A relação com a mãe nunca mais foi a mesma, mesmo que ainda sentisse latente o amor dela sobre o filho, porém ela tinha sempre aquele ar de tristeza, quando ingressou na polícia ela disse que seu pai mesmo com tudo estaria feliz. Os anos lhe davam destaque na corporação, em pouco tempo já era responsável por todo setor de investigação, descobriu que as pessoas não sumiam, mas que para um mundo melhor você precisa separar o joio do trigo, se tornou um caçador nato, mesmo que ninguém além da própria mãe saberia que usava do dom que tinha para interrogar os mortos, foi assim que desencadeou a destruição de uma rede rebelde que poderiam colocar em risco toda a sociedade que construíram, que minha mãe construiu, se você vem de uma linhagem tão forte talvez possa mudar seu destino, porém alguns apenas seguem o pré-determinado

-Jamie é do hospital no telefone puxa ai a ligação. Quando atendeu seu coração pareceu congelar, mesmo que distante da mãe ele mantinha conversas diárias, ela era seu mentor, a pessoa que o ensinava como agir, fez de forma dura o homem admirado que era, não tocavam nos assuntos do passado, mas respeitavam como aquilo pode ajudar a manter aquela utopia e quando o hospital lhe pediu para comparecer com urgência ele já sábia o que iria encontrar.

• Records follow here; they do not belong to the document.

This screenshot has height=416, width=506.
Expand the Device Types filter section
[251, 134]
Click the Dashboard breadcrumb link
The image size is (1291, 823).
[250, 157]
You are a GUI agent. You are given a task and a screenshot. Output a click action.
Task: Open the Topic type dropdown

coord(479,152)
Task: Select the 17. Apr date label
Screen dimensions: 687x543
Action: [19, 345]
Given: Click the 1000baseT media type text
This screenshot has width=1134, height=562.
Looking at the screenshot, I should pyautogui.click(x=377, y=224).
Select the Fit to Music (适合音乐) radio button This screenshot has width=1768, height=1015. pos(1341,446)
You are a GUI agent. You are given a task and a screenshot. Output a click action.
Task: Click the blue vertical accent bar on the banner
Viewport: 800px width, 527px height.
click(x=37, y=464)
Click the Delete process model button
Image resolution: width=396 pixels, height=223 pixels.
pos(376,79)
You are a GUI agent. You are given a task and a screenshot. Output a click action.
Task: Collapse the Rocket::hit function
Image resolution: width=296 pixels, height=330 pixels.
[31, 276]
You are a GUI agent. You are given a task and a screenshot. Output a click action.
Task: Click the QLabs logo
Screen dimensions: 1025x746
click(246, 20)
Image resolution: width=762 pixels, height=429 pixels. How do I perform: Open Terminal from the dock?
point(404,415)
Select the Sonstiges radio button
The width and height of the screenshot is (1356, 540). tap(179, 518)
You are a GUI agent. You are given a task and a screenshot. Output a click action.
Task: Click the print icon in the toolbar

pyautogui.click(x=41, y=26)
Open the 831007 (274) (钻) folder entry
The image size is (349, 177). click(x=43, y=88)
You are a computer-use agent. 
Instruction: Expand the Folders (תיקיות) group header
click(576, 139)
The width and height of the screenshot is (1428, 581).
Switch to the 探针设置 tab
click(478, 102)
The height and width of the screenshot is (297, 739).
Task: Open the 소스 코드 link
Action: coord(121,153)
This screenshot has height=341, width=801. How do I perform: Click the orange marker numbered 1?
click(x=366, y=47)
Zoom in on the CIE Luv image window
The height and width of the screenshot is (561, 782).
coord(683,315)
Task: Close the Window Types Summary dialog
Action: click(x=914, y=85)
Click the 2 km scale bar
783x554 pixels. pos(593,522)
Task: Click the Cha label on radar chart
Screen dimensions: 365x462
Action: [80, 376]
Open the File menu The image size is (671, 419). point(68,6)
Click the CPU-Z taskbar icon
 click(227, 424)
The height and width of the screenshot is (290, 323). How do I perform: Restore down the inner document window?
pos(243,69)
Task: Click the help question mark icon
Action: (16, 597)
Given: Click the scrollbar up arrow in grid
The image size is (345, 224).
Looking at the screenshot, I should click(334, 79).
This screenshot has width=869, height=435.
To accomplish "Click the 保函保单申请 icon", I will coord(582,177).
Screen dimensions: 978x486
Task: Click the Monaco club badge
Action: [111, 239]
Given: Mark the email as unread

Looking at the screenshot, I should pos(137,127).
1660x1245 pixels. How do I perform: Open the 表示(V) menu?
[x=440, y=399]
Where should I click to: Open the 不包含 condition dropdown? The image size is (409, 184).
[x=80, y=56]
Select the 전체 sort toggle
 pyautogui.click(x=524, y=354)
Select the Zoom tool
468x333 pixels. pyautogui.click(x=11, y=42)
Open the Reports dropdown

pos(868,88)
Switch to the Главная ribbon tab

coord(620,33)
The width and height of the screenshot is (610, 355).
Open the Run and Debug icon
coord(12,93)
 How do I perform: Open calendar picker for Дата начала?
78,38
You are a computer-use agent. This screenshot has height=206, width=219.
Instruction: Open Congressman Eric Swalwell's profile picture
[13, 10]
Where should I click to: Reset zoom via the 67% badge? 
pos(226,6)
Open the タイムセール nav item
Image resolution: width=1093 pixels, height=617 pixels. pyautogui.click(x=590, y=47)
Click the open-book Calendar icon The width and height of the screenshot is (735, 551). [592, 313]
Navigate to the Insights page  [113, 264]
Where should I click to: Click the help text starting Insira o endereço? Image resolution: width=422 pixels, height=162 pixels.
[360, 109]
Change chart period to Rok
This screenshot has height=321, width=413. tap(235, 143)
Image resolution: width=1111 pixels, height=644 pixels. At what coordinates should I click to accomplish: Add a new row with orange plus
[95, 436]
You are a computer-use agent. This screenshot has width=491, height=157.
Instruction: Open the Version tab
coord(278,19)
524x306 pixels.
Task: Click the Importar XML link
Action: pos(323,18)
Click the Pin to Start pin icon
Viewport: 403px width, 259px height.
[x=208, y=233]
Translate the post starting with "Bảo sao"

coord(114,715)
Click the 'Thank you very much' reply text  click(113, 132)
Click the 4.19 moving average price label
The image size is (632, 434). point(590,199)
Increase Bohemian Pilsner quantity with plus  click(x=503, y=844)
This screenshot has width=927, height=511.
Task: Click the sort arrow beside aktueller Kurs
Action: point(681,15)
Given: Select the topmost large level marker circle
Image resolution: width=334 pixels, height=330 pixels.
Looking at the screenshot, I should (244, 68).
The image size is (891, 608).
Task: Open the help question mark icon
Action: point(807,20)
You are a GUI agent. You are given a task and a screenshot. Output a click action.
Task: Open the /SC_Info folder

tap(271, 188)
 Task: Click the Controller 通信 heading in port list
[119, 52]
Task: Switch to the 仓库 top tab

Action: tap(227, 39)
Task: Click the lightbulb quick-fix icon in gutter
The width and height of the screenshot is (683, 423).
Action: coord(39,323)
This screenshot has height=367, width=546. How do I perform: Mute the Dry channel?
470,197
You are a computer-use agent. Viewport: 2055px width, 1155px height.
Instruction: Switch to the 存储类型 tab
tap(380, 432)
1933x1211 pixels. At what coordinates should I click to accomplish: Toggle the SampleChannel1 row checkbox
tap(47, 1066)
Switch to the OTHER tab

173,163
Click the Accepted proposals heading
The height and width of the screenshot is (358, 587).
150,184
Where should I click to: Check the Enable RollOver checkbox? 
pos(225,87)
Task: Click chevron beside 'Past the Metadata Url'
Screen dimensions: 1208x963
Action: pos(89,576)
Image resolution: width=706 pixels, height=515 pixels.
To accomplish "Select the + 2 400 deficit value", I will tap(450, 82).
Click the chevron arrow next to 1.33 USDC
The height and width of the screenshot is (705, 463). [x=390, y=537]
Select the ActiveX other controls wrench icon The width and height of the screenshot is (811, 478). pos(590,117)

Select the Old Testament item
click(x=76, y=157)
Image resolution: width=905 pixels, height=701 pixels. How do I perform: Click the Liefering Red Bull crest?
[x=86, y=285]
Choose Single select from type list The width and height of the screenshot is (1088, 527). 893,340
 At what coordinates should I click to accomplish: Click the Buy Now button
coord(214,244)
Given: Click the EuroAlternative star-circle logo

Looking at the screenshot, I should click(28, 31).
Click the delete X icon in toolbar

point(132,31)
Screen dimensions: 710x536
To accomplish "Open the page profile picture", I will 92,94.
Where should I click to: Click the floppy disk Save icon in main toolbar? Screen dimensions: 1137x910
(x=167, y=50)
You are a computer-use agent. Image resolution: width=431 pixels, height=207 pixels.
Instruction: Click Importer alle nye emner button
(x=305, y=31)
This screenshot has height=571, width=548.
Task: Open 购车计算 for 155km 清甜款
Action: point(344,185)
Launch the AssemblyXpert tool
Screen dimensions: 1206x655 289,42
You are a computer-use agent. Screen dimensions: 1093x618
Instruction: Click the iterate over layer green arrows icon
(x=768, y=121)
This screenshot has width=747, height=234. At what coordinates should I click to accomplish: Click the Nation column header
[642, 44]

Quando entrou no quarto do hospital um corpo inanimado que nada mais representava que uma casca vazia e sua mãe sentada na ponta da cama, ele sabia que não existiria mais amor naquele semblante, não existia muita coisa na verdade, e só queria terminar com aquilo e deixar que ela pudesse descansar em paz.

-Mãe eu queria tanto que a senhora aguentasse mais um pouco, logo não existirá mais resquícios de perigo, queria que estivesse comigo quando a última esperança rebelde for excluída e eu terminar o que a gente tanto almejou.

Ela olhava e ele poderia jurar que em algum lugar ela se orgulhava, um filho é a imagem de sua criação, os garotos tentam imitar seus pais, mas não existia um pedaço dele que não fosse espelho daquela mulher, mesmo que precisasse omitir alguns traços, o trabalho de manter a ordem as vezes se torna limar até seus instintos mais íntimos.

-Sabe mãe meu pai estaria orgulhoso de tudo que você conseguiu.

-Seu pai teria vergonha de você Jamie, ele nunca desejaria ver você onde está, um fraco como ele não merecia viver. A voz serena parecia dilacerar lentamente o rapaz, por muitos anos que pensou em perguntar o que havia acontecido de fato com ele, mas não sentia que deveria.

-Quando descobrimos que seu pai era um comunista a primeira ideia era executar ele e toda família que ele tinha, sim seu pai havia se envolvido tanto com aquela pária que já tinha constituído uma vida alternativa, como era burro acreditar que poderia dar certo algo do tipo, decidimos transformá-lo num herói, as pessoas precisam de narrativas que tornam suas atrocidades ações legítimas, mas ele tinha você, eu sempre quis uma criança e Deus me negou a genética, porém você estava lá, queriam apagar tudo, mas eu sabia que você não tinha culpa, só precisava do direcionamento correto, uma mãe como aquela puta que seu pai arrumou só condenaria você. Quando parou de falar eu entendi o quanto ela se anulou para me dar uma chance, eu não tinha o sangue dela, mais que isso eu tinha seus ideais e não teria como deixá-la mais satisfeita, não derramei uma única lágrima, meu pai não merecia e eu ainda tinha muito o que fazer.

Conto que fiz como homenagem ao livro Depois de Stephen King onde um menino consegue falar com os mortos porém se a criação dele fosse num mundo mais intolerante e assolado por uma paz comprada.